Stored data
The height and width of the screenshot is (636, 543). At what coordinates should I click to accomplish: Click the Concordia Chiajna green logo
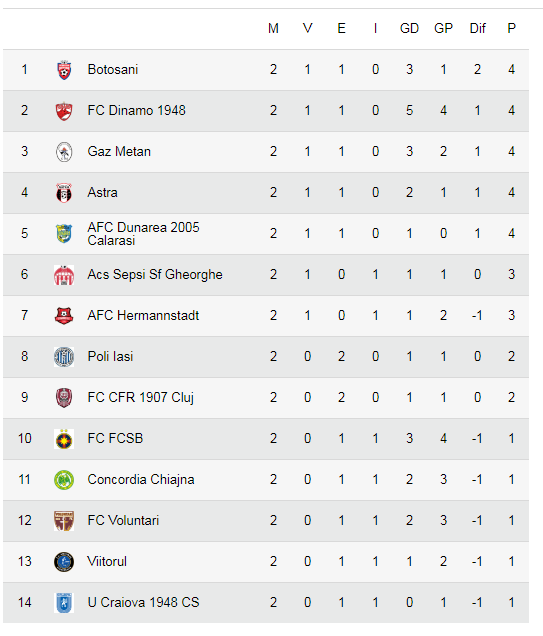tap(64, 479)
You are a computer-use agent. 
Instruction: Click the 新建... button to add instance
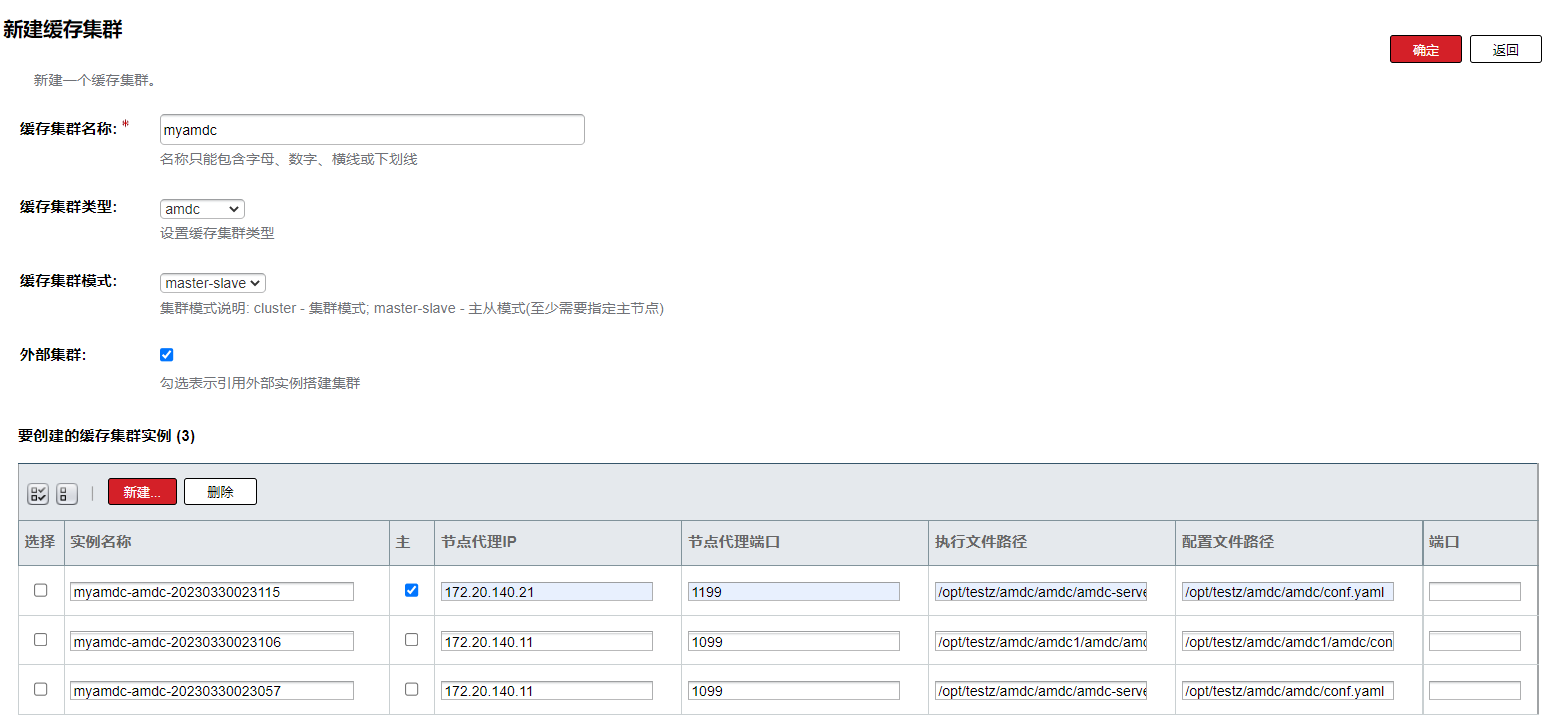pos(142,492)
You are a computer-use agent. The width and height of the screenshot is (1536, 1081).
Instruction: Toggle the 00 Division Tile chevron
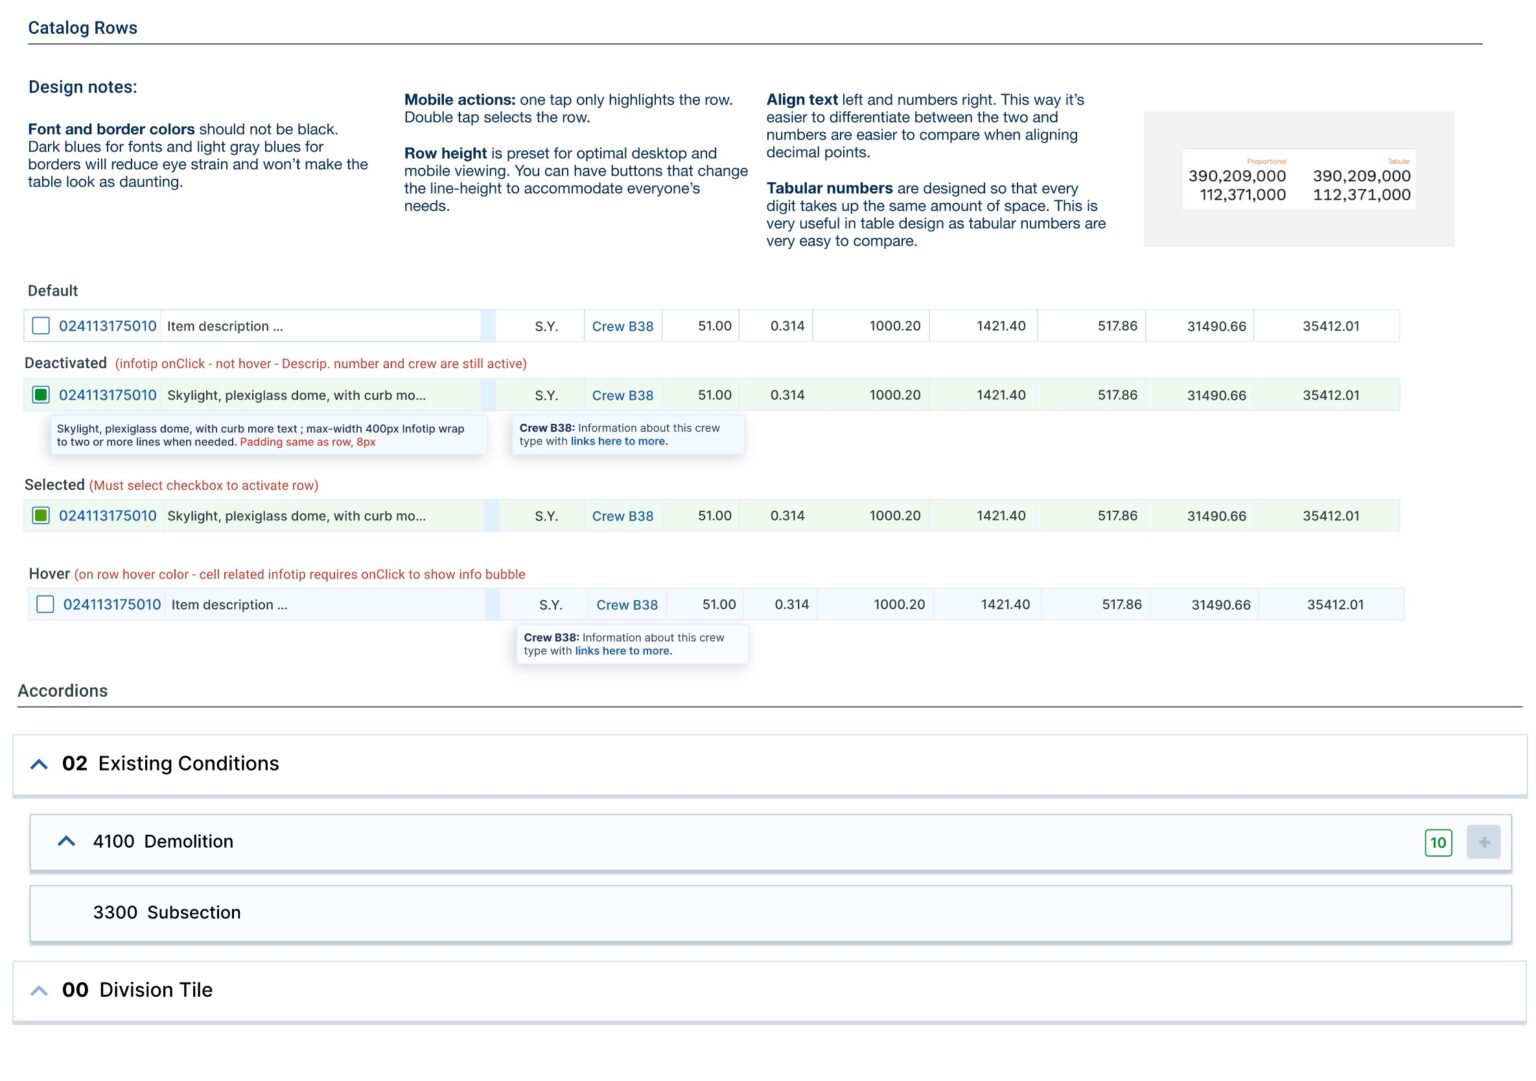pos(39,990)
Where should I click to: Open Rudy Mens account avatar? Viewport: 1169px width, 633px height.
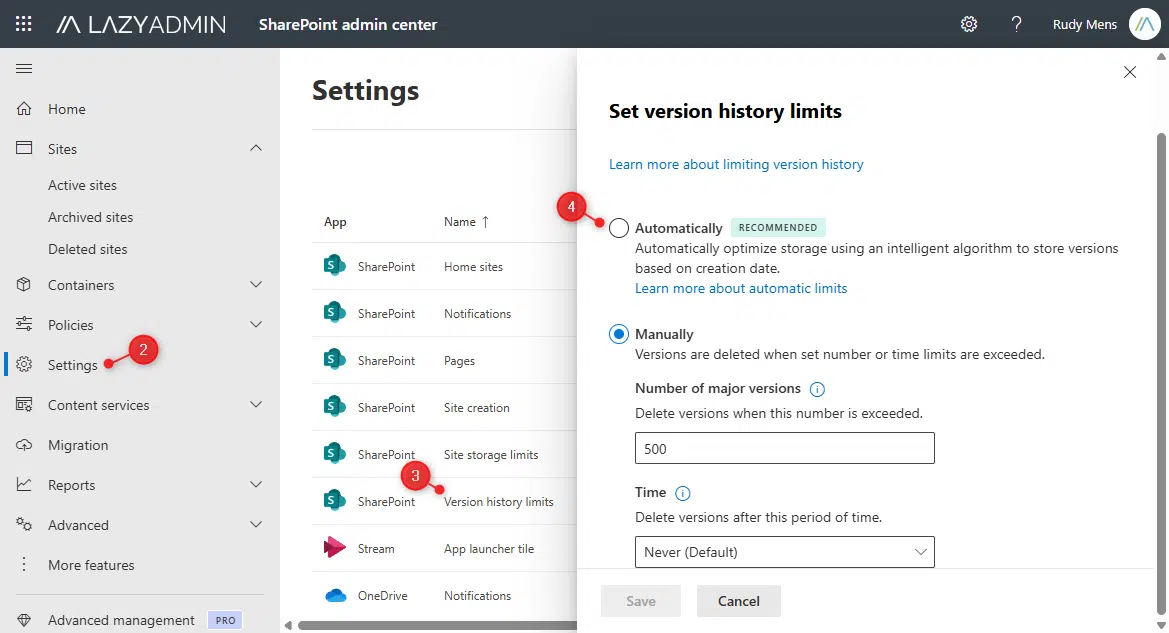[x=1144, y=24]
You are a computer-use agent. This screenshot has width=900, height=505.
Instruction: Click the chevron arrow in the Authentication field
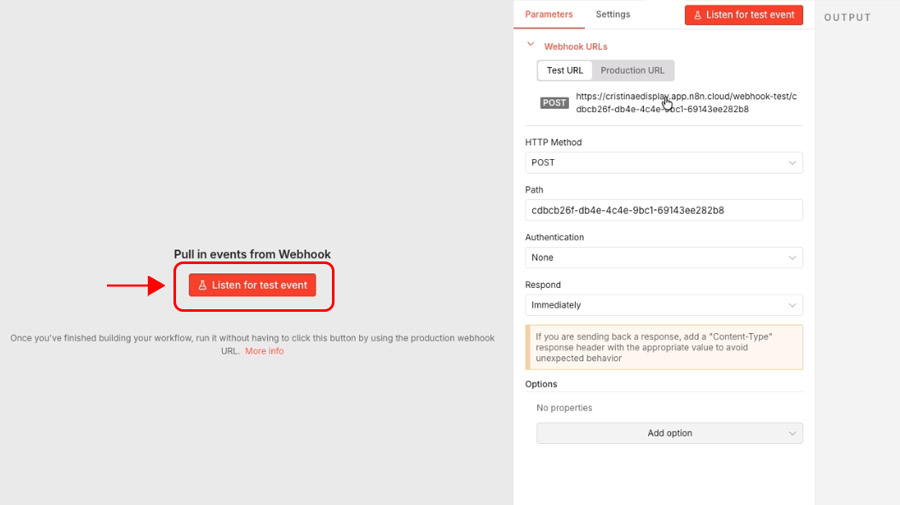tap(792, 258)
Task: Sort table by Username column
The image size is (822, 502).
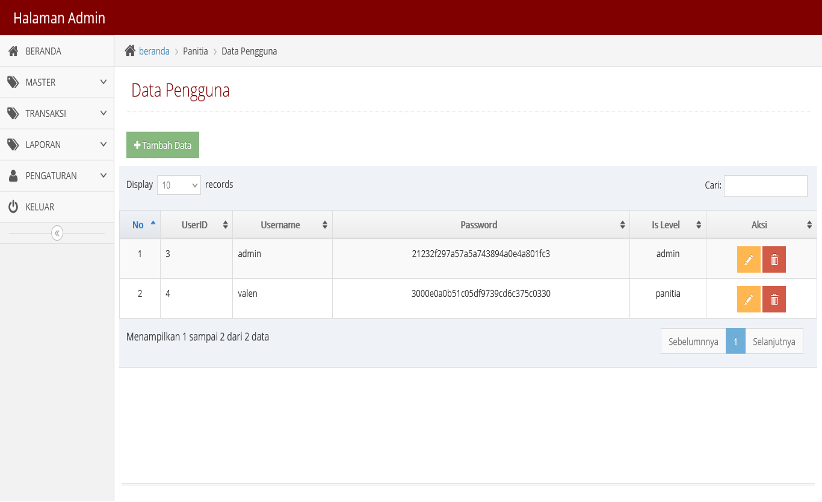Action: tap(282, 225)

Work to be completed: Output nothing but the records above, word for word, with the pictures removed.

Solution for this problem:
The height and width of the screenshot is (636, 543). At what coordinates should I click to accomplish: Click the Concordia Chiajna green logo
tap(64, 479)
You are a computer-use agent. 
Instruction: Click the 新建... button to add instance
pos(142,492)
You are a computer-use agent. The width and height of the screenshot is (1536, 1081).
Instruction: Toggle the 00 Division Tile chevron
pos(39,990)
Where should I click to: Open Rudy Mens account avatar? Viewport: 1169px width, 633px height.
[x=1144, y=24]
You are a computer-use agent. This screenshot has width=900, height=505.
Instruction: Click the chevron arrow in the Authentication field
tap(792, 258)
Task: Sort table by Username column
The image size is (822, 502).
Action: tap(282, 225)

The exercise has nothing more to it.